- Church: Catholic Church
- Diocese: Diocese of Bafatá
- In office: 13 March 2001 – 31 March 2021
- Predecessor: Diocese erected
- Successor: Víctor Luís Quematcha

Orders
- Ordination: 5 January 1985 by Geraldo Majella Agnelo
- Consecration: 30 June 2001 by Albano Bortoletto Cavallin

Personal details
- Born: 7 October 1954 Santa Cruz do Rio Pardo, São Paulo, United States of Brazil
- Died: 31 March 2021 (aged 66) Prabis, Biombo region, Guinea-Bissau

= Carlos Pedro Zilli =

Brazilian bishop (1954–2021)

Carlos Pedro Zilli (7 October 1954 – 31 March 2021) was a Brazilian-born Bissau-Guinean Roman Catholic bishop.

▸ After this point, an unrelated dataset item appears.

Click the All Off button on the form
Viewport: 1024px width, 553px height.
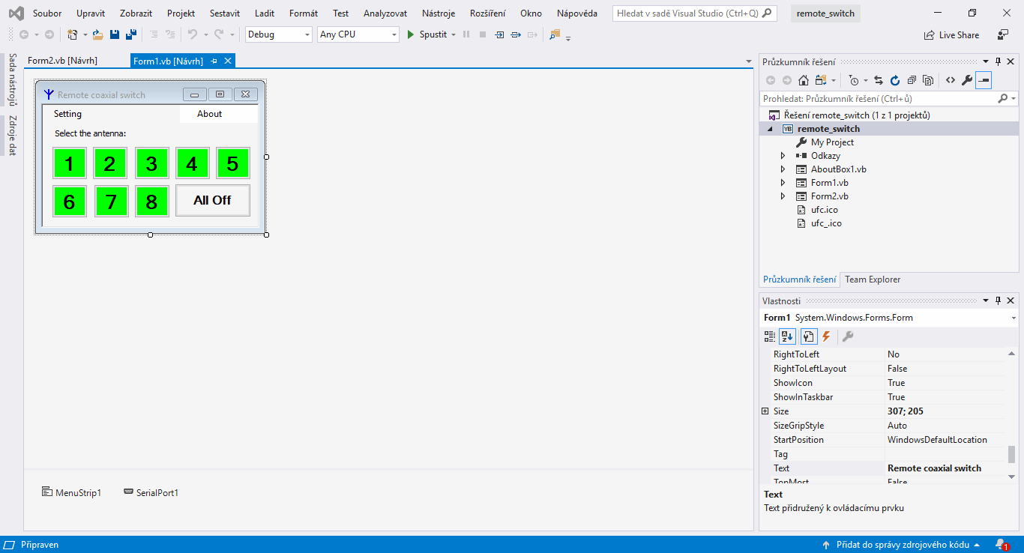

He became the Roman Catholic bishop of the newly created Diocese of Bafatá in Guinea-Bissau in 2001.

==Biography==
Zilli was born in Santa Cruz do Rio Pardo, São Paulo State. He became a member of the Pontifical Institute for Foreign Missions (P.I.M.E.) on 6 July 1984. He was ordained a Roman Catholic priest on 5 January 1985. He was sent shortly after to Guinea-Bissau, where he was parochial vicar at Bafatá mission. He was also deputy of the bishop for the Cacheu zone. He held office as president of the commission for the formation of the major seminarians, from 1986 to 1998, and regional superior of the Pontifical Institute for Foreign Missions in Guinea-Bissau, from 1993 to 1997.

On 13 March 2001, Zilli was appointed the first bishop of the Diocese of Bafatá when it was created from the Diocese of Bissau. He was ordained on 30 June 2001.

Zilli died in Prabis on 31 March 2021, from COVID-19. He was 66 years old.